Santa Monica’s GameFly has been known as the “Netflix of video games” for years. But the industry leader in game rentals now faces a challenge because Netflix has pressed “start” on its own game rental business.
Last week, Netflix, the industry leader in movie rentals, announced that it will specialize in streaming movies. The Los Gatos company formed a separate division, Qwikster, for mail-order DVD and video game rentals. That could pose a problem for GameFly on market share and price point.
“GameFly is getting slammed,” said Billy Pidgeon, a gaming analyst at M2 Research in New York. “Netflix has certain economies of scale. It will be very hard for GameFly to compete on price.”
Pidgeon and other analysts said GameFly will face pricing pressure from competing with Qwikster, which will use the same home-delivery subscription model as GameFly.

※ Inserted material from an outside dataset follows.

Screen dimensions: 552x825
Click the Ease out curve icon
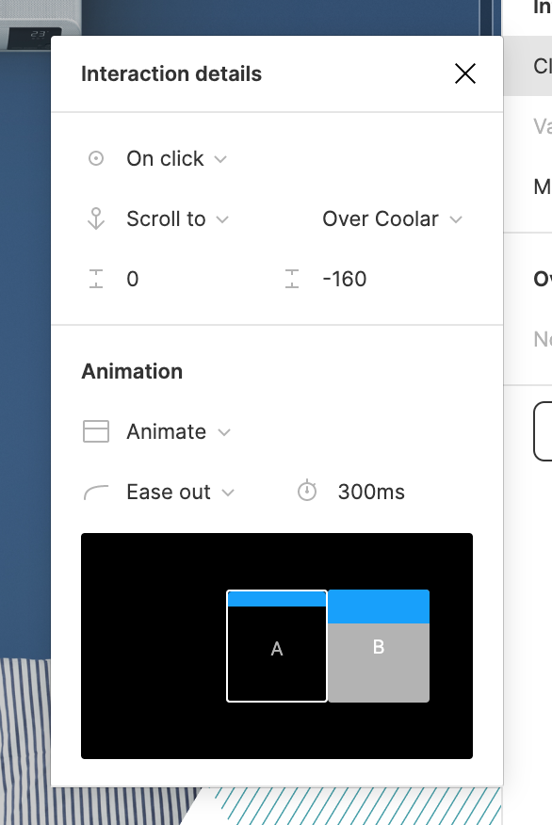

Qwikster will have a wider customer base at launch than GameFly: Netflix has 24 million total subscribers, 14.2 million of which are DVD subscribers, according to one estimate.
GameFly, which reported it had 410,000 subscribers last year, did not respond to requests for comment for this article, citing a quiet period. A company spokeswoman declined to say whether the quiet period was in anticipation of a public offering. The company filed with the Securities Exchange Commission for a $50 million IPO last year, but hasn’t taken any other steps forward.
GameFly released a statement last week in response to the Netflix announcement, saying that competition in video game rentals is nothing new.
“We have continued to grow even as Blockbuster and Redbox increased investment in console games,” the statement said.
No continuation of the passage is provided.